Colette maneja con hábil dosificación la textura y la atmósfera eróticas de su relato, sugiriendo con lo implícito y arriesgando con lo explícito, del mismo modo que derrocha incisivo ingenio en sus categóricas observaciones y en la constante esgrima verbal que caracteriza los diálogos –entre el cinismo y la ironía– de sus personajes. Pero, más allá del entretenimiento y del crudo retrato social de fondo, no desdeña –todo lo contrario– profundizar en cierta angustia esencial: el paso del tiempo, el sentido de la vida, el horizonte de la vejez y de la muerte, la soledad y el íntimo fracaso.

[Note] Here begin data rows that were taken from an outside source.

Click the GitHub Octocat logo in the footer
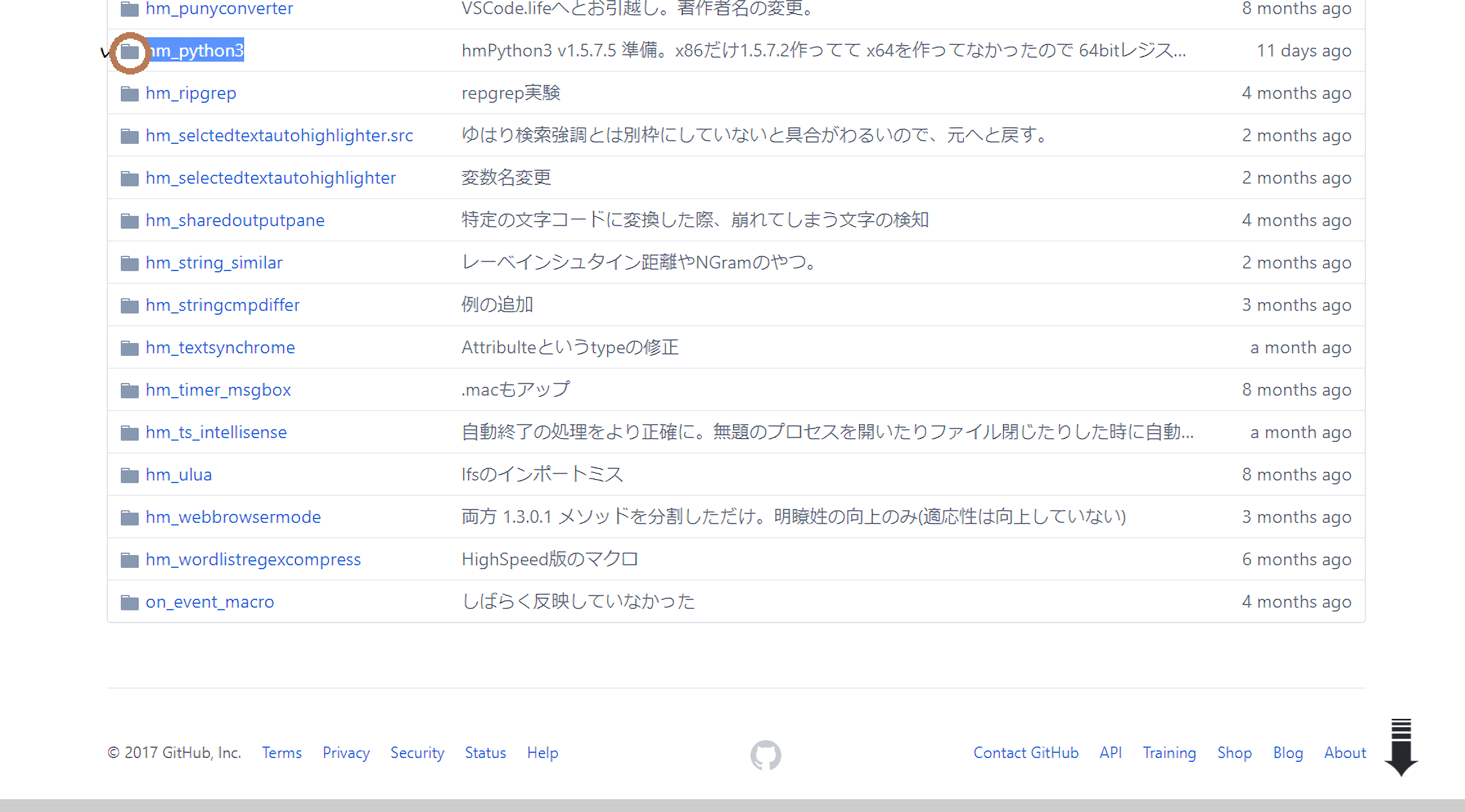The height and width of the screenshot is (812, 1465). (765, 754)
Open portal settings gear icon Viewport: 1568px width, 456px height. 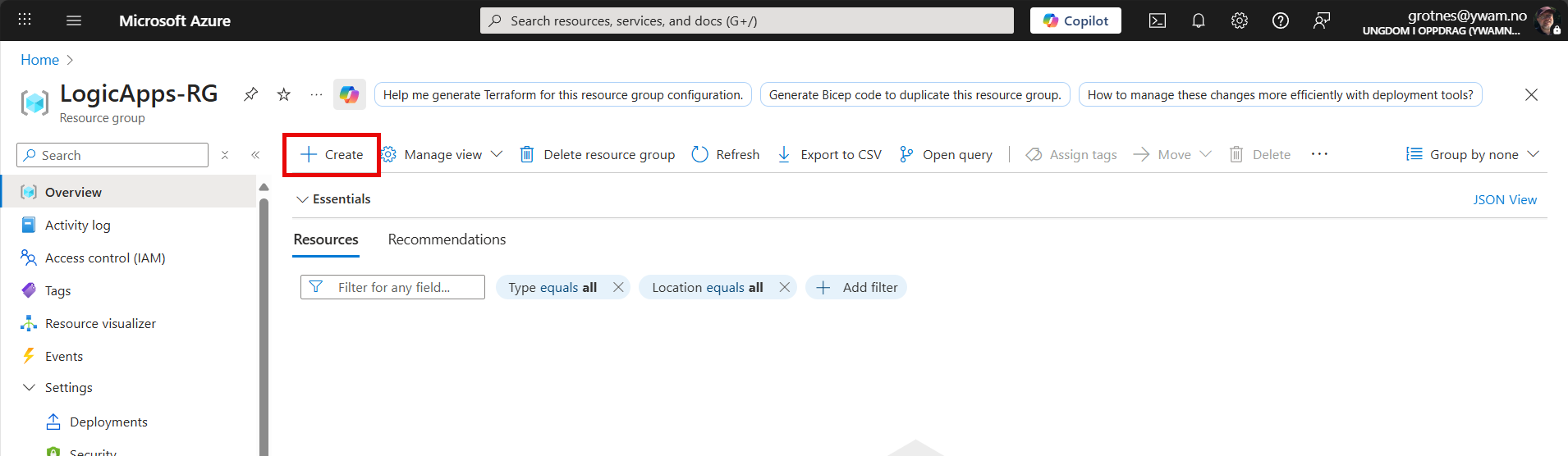tap(1240, 21)
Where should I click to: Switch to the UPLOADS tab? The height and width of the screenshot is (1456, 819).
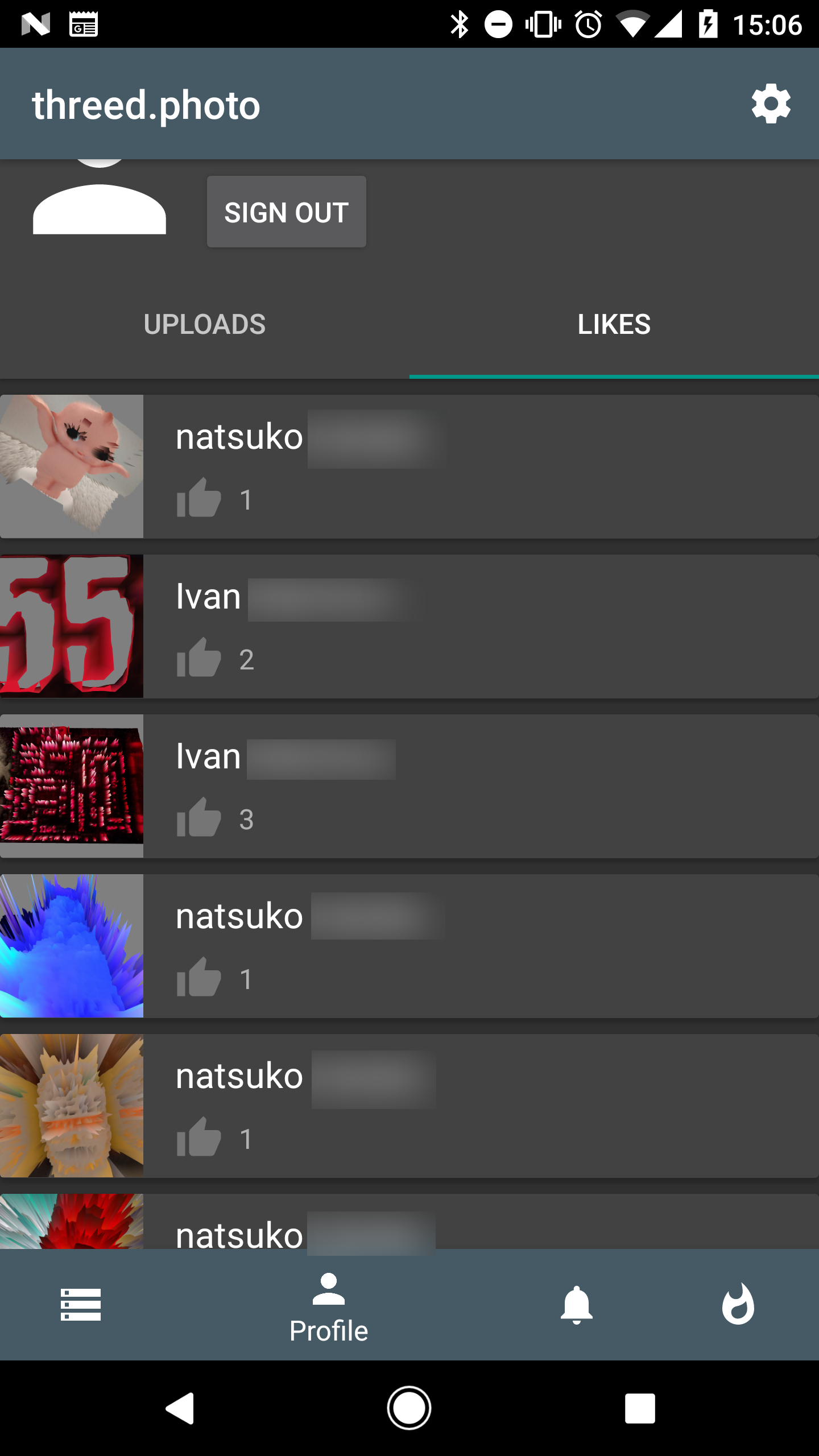[x=205, y=325]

Léa de Lonval –por su edad, por el peso de su experiencia, por su inteligencia- es principal portadora de esta angustia esencial y existencial: “Estuvo largo rato considerando su futuro, ora con temor ora con resignación. Al relajarse se quedó dormida. Recostando la mejilla contra un cojín, soñó con su inminente vejez: se imaginó la monótona sucesión de días, se vio junto a Charlotte Peloux, la rivalidad que compartían haciendo pasar el tiempo más rápido. Así se ahorraría unos años la bochornosa desidia que lleva a las mujeres maduras a prescindir primero del corsé, luego del tinte y finalmente de la lencería fina. Anticipó los pérfidos placeres de la tercera edad, que no son más que la agresividad pasiva, los deseos homicidas y la recurrente esperanza de que suceda alguna catástrofe de la que sólo se salve una persona, una punta del mundo; y se despertó sorprendida, bañada por la luz de un crepúsculo rosa idéntico a la aurora”.
Excesivo sería decir que Chéri esconde, entre su revuelo de sábanas, el augurio de un desengaño que comporta cierta visión moralizante. Pero Colette vislumbra un crepúsculo rosa con reflejos negros.